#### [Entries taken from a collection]

-*-

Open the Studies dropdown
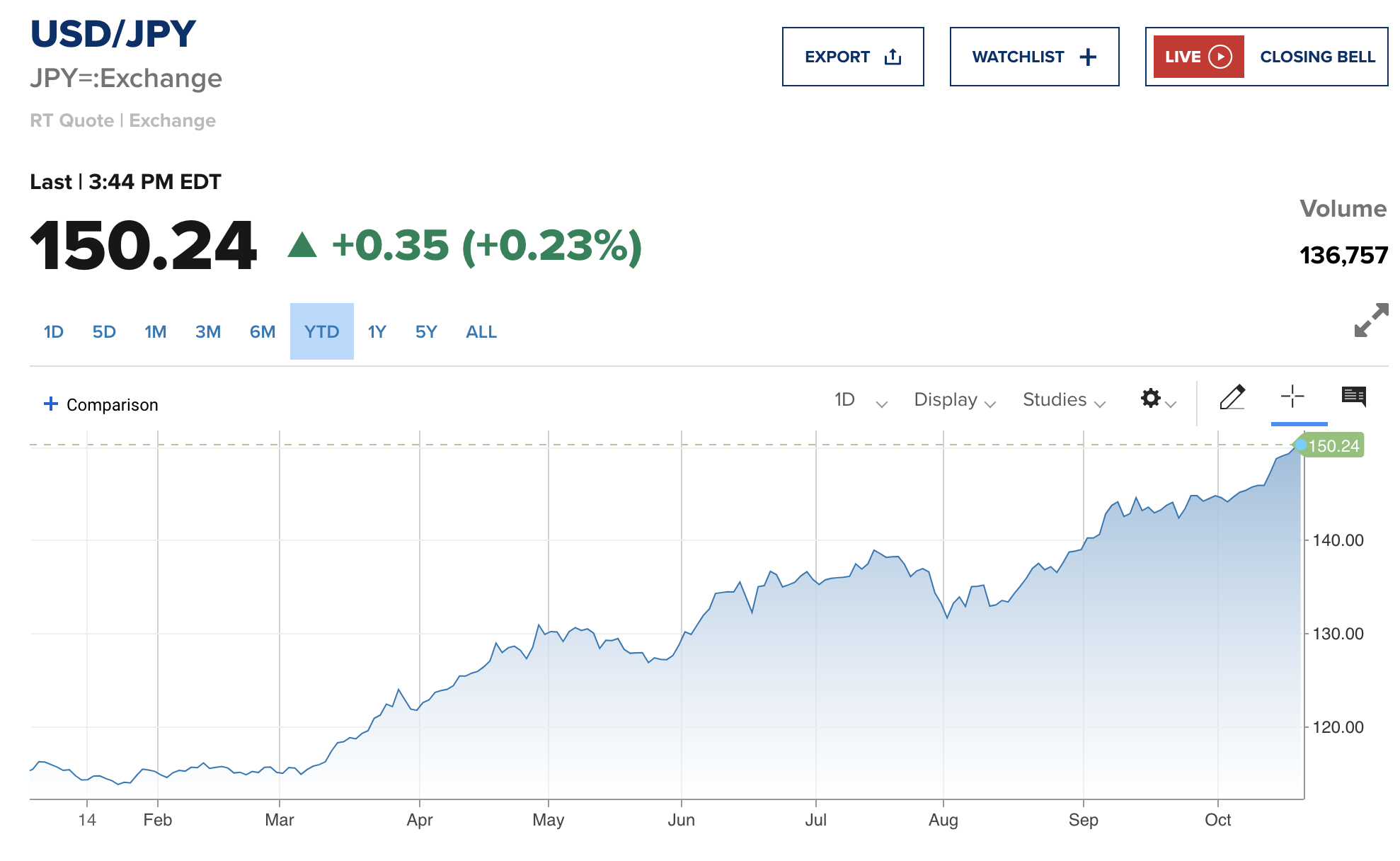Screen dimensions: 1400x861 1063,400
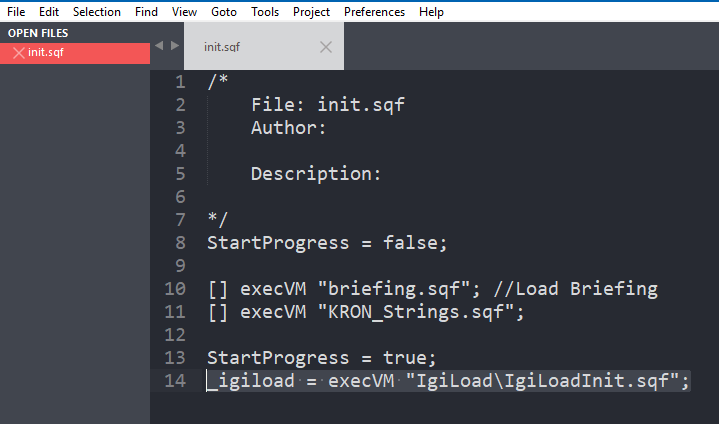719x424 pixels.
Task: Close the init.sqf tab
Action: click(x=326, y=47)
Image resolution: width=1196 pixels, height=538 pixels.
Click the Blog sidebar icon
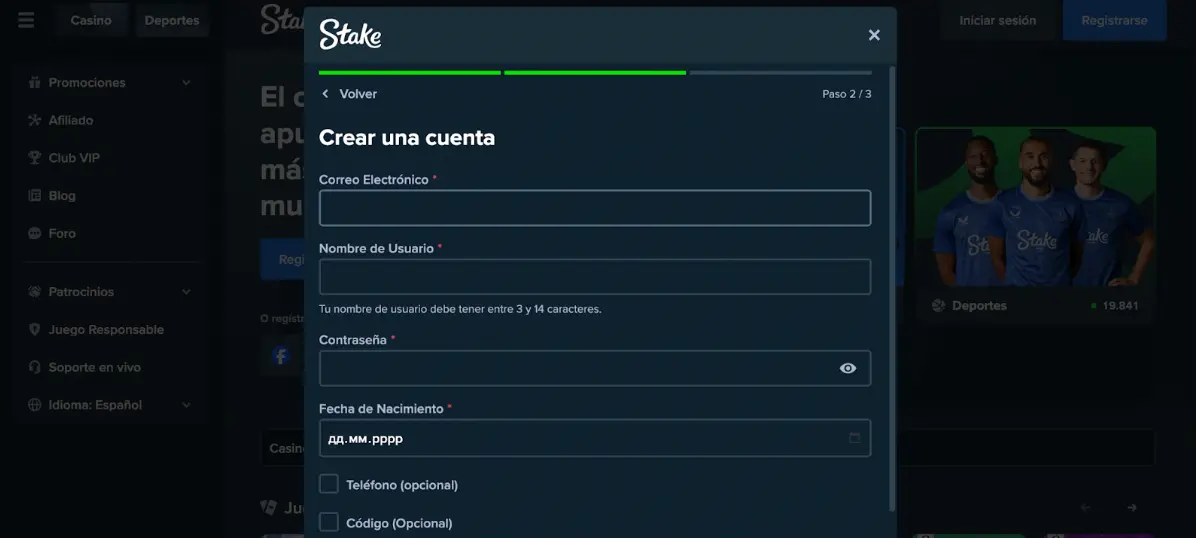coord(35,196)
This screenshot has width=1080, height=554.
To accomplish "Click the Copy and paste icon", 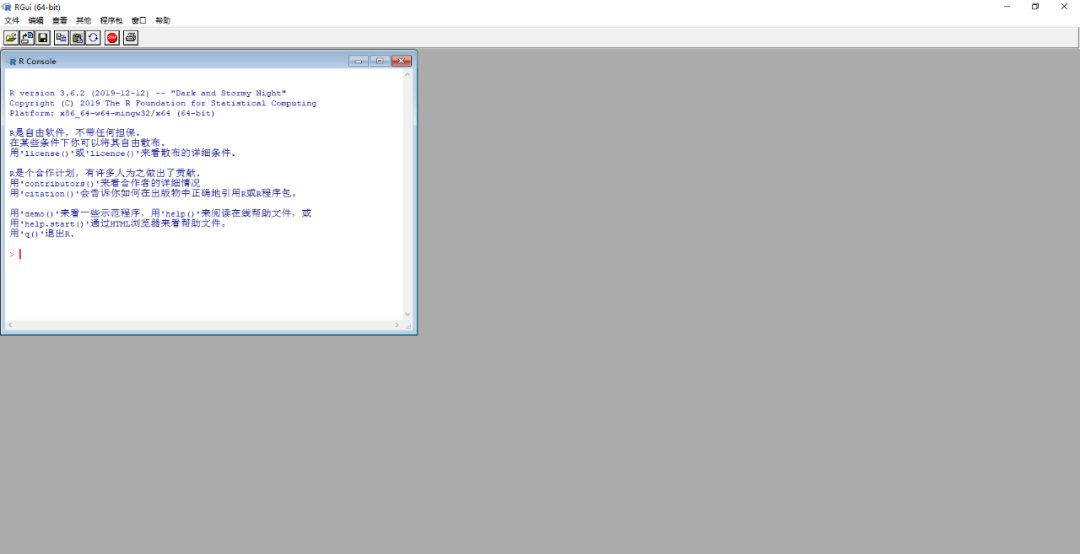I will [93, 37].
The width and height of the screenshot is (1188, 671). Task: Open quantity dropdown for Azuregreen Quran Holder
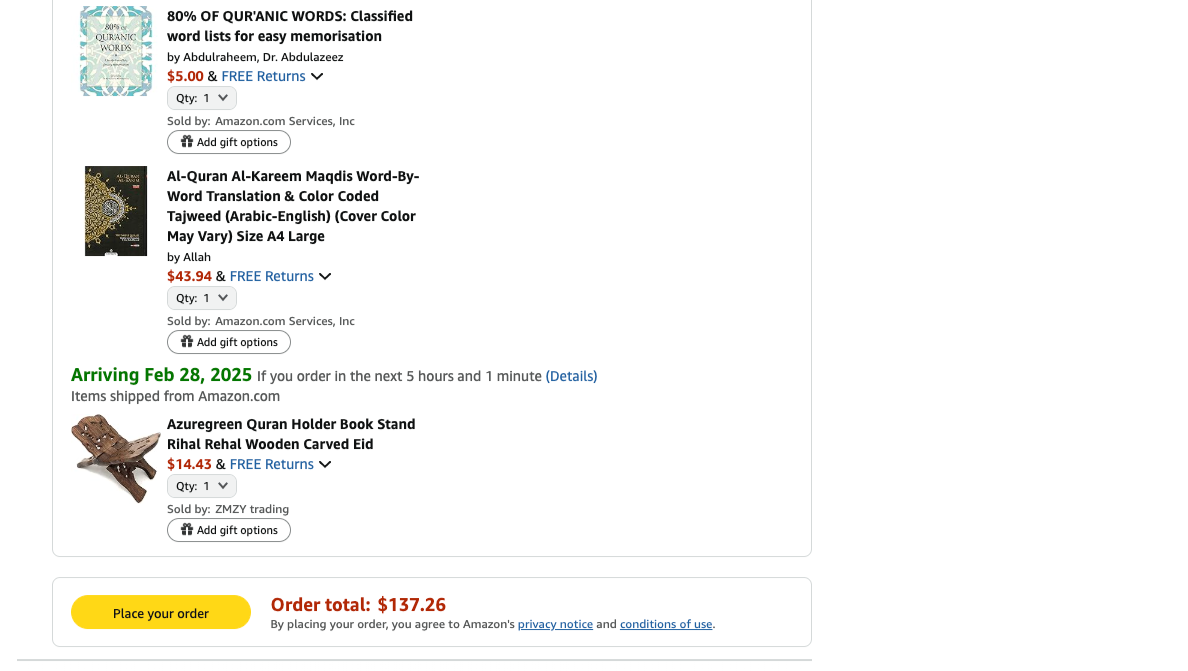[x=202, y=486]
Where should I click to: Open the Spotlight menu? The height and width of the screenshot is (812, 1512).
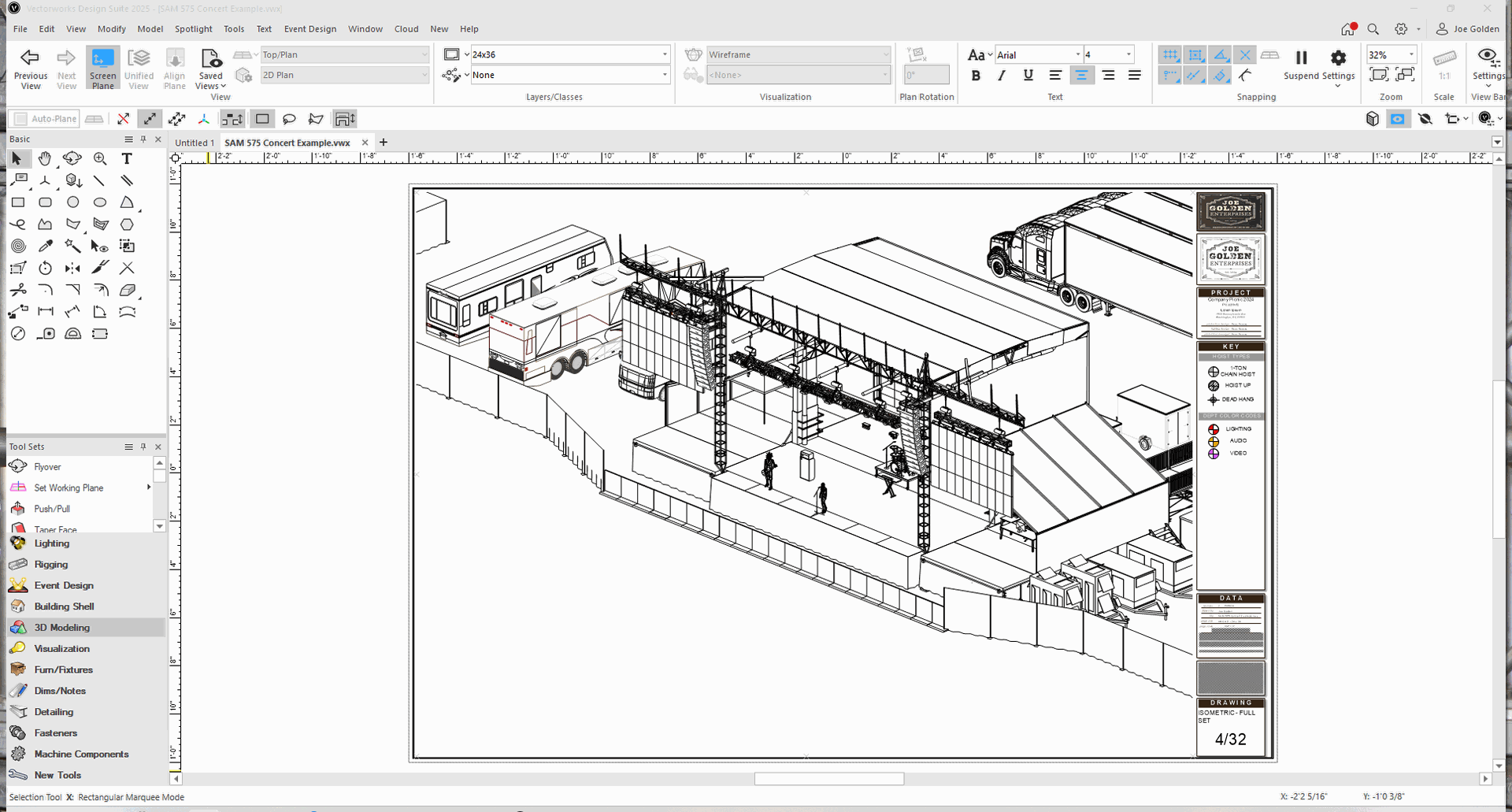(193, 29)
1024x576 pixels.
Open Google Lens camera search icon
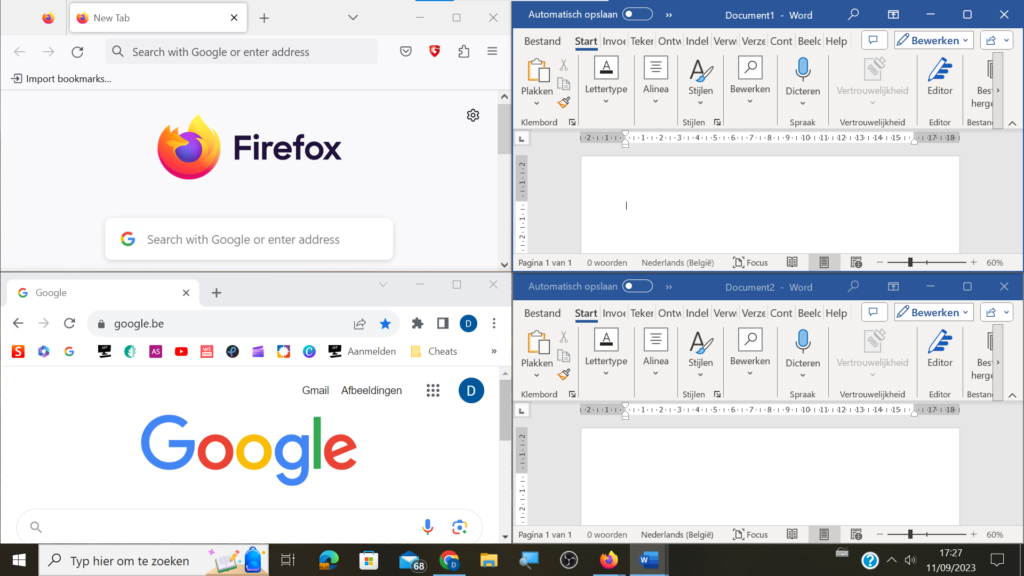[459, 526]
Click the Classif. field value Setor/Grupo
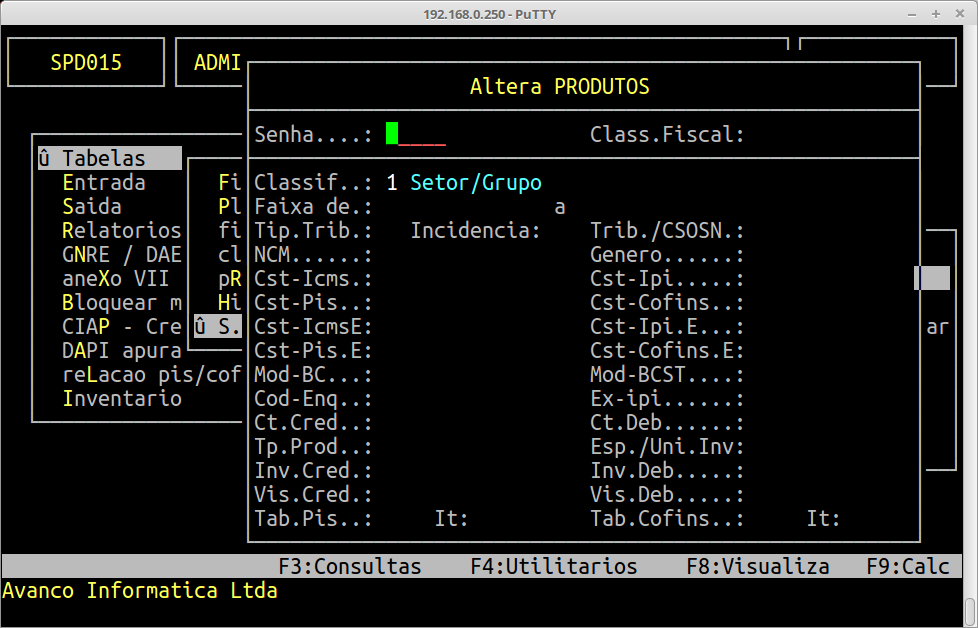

-*-

#### [Required work]
Please repeat, exactly as written, only the lines from the line with "1024x576 pixels." to the end of the data, leaving out every picture.

#### [Your response]
1024x576 pixels.
Open Google Lens camera search icon
[459, 526]
Click the Classif. field value Setor/Grupo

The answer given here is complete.